This is the third in a four part weekly series on how to use Linked In for business development.
5. Join and Participate in Groups – Or Start Your Own:
Search for professional organizations not only that you already belong to, but also look for ones your potential clients take part in. Join groups that your peers, colleagues and competitors belong to. Join your college alumni group. Most groups often have discussion boards or threads where members pose professional-related questions. Join the discussion if you have a bit of expertise to offer. Or start your own group to focus on issues, post articles, start discussions, take questions, etc. related to your practice. Add value to the group on a regular basis by starting discussions, commenting on discussion strings or sharing information. Where possible make introductions between group members and others in your list of connections or suggest groups to connections who might benefit.
6. Increase Your Search Visibility:
You’ll want to make sure that people interested in the type of law you practice will find you. If you make your profile page public, search engines like Google and Bing will index it. Take the time to optimize your summary, using your full proper name versus “I” or “me.” You might also want to enter links to websites you want to highlight, like a personal blog or the firm’s website. Incorporate keywords and key phrases throughout your profile that potential clients look for. Think about what are the critical terms and phrases used in your practice area and industries. What key words would your potential client be likely to search for? These are not necessarily legal terms, but the terms that your clients would use instead. The more of those you include in your profile, the more likely you are to be found by potential clients. Place these key terms throughout your profile: in your background information, your summary, your title, and your skills & experience.

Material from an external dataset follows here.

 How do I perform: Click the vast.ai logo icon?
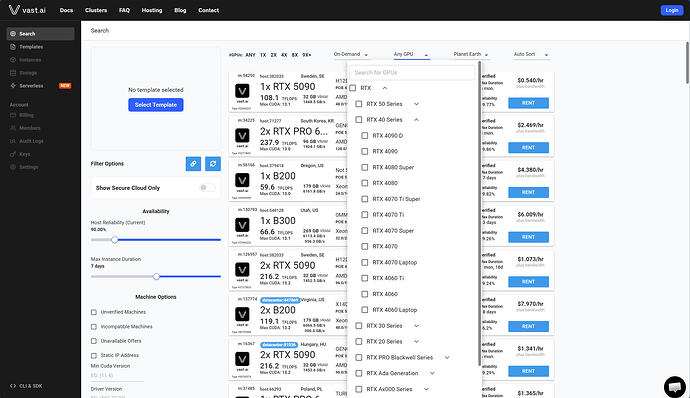pos(14,10)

7. Interact and Engage Your Audience:
"Recommend" your connections. When you write a recommendation for someone or endorse specific skills, they often times will do the same for you, adding to a more complete professional profile. However, be careful to only endorse those with whom you have worked or have deep knowledge of their capabilities. The quality of endorsements reflects much more powerfully than a large volume of endorsements.

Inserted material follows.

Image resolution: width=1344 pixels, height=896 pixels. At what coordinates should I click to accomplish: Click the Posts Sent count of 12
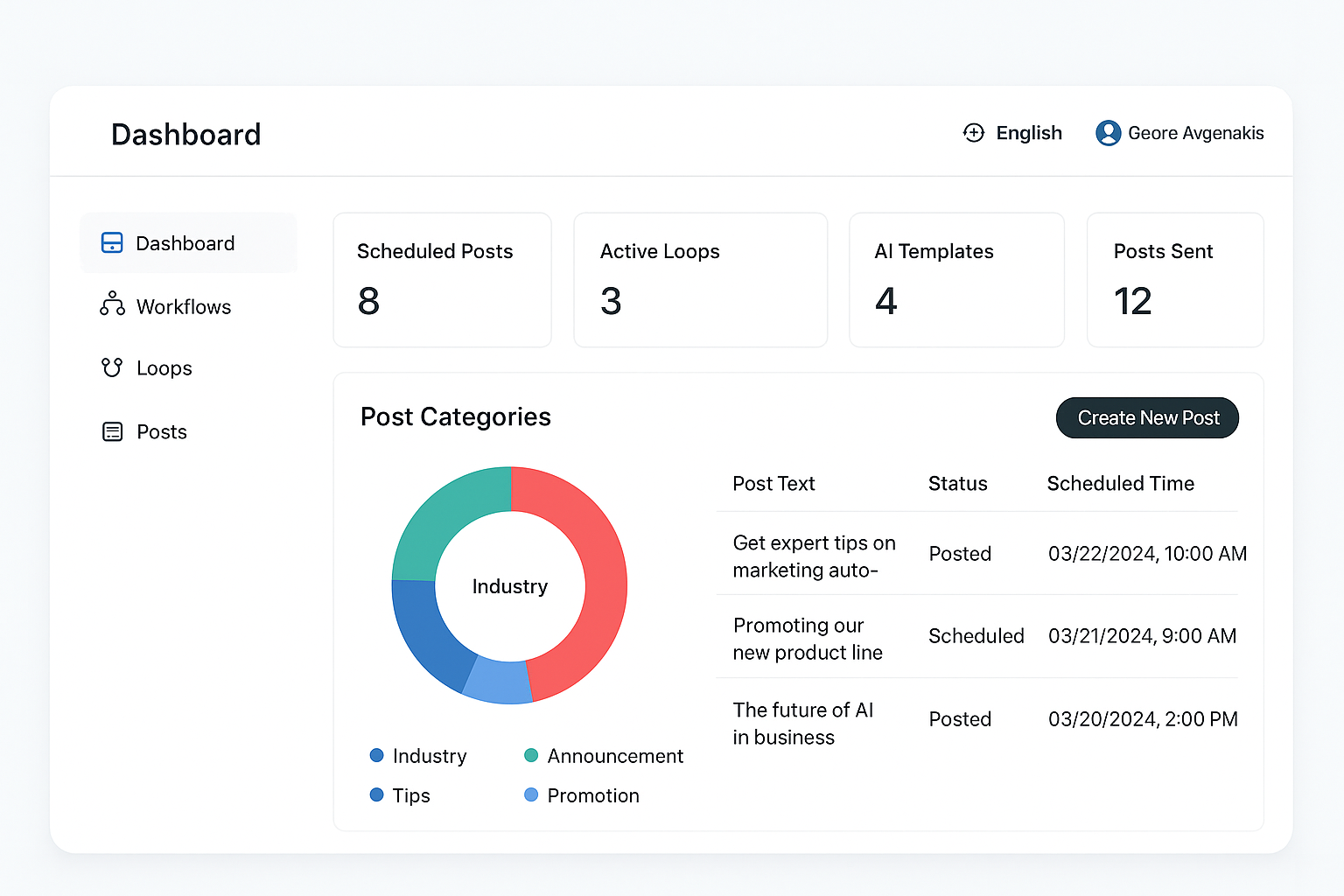click(x=1134, y=300)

On your home page, your connections share news and information. You can easily engage your audience by re-sharing with your own connections any posts by others that relevant to your industry. Share news items, awards, and articles posted about you on the Firm’s website by linking to that page. Likewise, comment on or "like" the news, information, and commentary shared by your connections. More points of contact make you more recognizable and "top of mind" as an expert in your field for future business development opportunities.